According to the report, 12% of leaks on GitHub occur within public repositories owned by organizations and 85% of the leaks occur on developer’s personal repositories. Secrets present in all these repositories can be either personal or corporate and this is where the risk lies for organizations as some of their corporate secrets are exposed publicly through their current or former developer’s personal repositories.
Types of Secrets Found
- 27.6% Google keys
- 15.9% Development tools (Django, RapidAPI, Okta,
- 15.4% Data storage (MySQL, Mongo, Postgres,...)
- 12% Other (including CRM, Cryptos, identity providers, payments systems, monitoring)
- 11.1% Messaging systems (Discord, Sendgrid, Mailgun, Slack, Telegram, Twilio…)
- 8.4% Cloud provider (AWS, Azure, Google, Tencent, Alibaba…)
- 6.7% Private keys
- 1.9% Social network
- 0,8% Version Control Platform (GitHub, GitLab)
- 0.4% Collaboration tools (Asana, Atlassian, Jira, trello, Zendesk...)
Top 10 File Extensions
As you might expect, with the many programming languages, frameworks and coding practices adopted throughout the world, there is a very long list of extensions that can contain secrets here is the view of the top 10.

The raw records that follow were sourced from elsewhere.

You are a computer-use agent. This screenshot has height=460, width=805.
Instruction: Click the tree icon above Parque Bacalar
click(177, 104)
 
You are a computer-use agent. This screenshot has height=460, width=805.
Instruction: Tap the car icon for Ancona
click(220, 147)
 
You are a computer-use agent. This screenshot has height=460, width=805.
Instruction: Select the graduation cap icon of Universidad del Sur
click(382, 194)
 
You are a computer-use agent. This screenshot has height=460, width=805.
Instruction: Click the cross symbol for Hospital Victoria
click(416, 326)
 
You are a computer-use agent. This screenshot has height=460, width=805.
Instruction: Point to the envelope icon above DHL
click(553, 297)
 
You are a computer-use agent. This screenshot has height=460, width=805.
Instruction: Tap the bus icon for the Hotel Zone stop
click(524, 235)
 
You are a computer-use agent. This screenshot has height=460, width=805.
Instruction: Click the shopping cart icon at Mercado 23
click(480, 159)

- Top 10 file extensions account for 81% of all the results,
- The top 3 accounting for over 56% of the results:
- 27.7% Python
- 9.6% Environment variables file
- 7.5% JSON
- 4% Properties
- 3.6% PEM
- 3.2% PHP
- 2.7% YAML
- 2.2% XML
- 2% Typescript
GitHub is more than ever “The Place to Be” for developers when it comes to innovating, collaborating and networking. GitHub gathers more than 50 million developers working on their personal and/or professional projects. When 60 million repositories are created in a year and nearly two billion contributions added, some risks arise for companies even if they don’t use GitHub or open source their code, because their developers do.

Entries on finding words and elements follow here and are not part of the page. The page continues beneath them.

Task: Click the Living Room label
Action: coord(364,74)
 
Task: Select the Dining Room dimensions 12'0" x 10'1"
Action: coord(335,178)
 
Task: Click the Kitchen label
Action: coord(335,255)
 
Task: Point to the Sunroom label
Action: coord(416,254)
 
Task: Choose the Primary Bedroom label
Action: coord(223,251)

As architectures move to the cloud and rely more on components and applications, the growth of commits occurring and the use of digital authentication credentials has increased the number of secrets detected. To compound the problem companies are pushing for shorter release cycles, developers have many technologies to master, and the complexity of enforcing good security practices increases with the size of the organization, the number of repositories, the number of developer teams and their geographical spread.

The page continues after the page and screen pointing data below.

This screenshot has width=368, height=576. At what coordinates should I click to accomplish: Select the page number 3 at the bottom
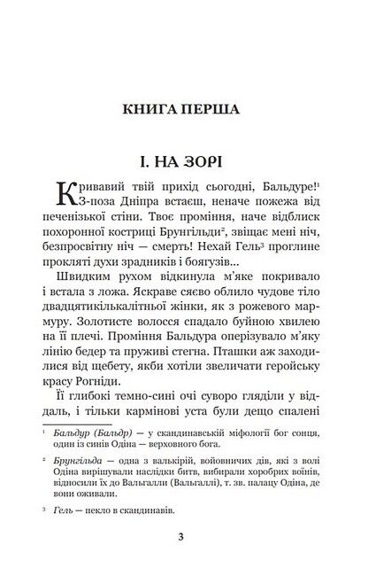pyautogui.click(x=183, y=534)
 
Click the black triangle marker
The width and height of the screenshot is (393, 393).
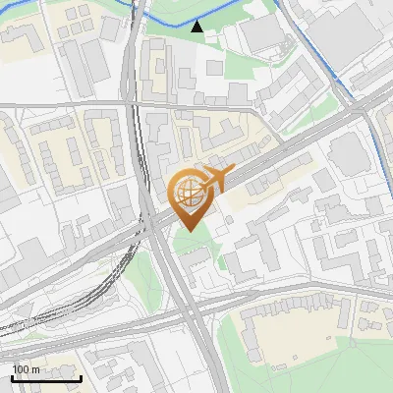tap(197, 27)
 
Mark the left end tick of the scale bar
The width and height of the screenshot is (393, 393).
tap(12, 376)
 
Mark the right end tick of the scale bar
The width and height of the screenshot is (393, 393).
tap(80, 376)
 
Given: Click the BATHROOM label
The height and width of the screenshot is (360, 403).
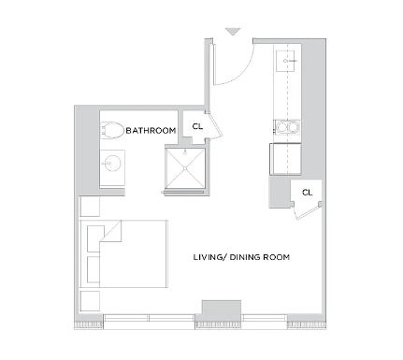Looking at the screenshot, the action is pyautogui.click(x=151, y=130).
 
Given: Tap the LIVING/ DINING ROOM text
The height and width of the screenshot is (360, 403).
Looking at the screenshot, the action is pyautogui.click(x=241, y=257).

Companies can’t avoid the risk of secrets exposure even if they put in place centralized secrets management systems. Solutions are available for them to automate secrets detection and put in place the proper remediation, but the market is far from mature on this subject. “The reality is most organizations are operating blind. Most leaks of organization’s credentials on public GitHub occur on developers’ personal repositories, where organizations often have no visibility, let alone the authority to enforce any kind of preventive security measures.” Jeremy Thomas, CEO GitGuardian
Some best practices can be followed to limit the risk of secrets exposure or the impact of a leaked credential:
- Never store unencrypted secrets in .git repositories
- Don’t share your secrets unencrypted in messaging systems like slack
- Store secrets safely
- Restrict API access and permissions
But respecting them is not sufficient and companies need to secure the SDLC with automated secrets detection. Choosing a secrets detection solution they need to take into account:
- Monitoring developers’ personal repositories capacities
- Secrets detection performance - Accuracy, precision & recall
- Real-time alerting
- Integration with remediation workflows
- Easy collaboration between Developers, Threat Response and Ops teams.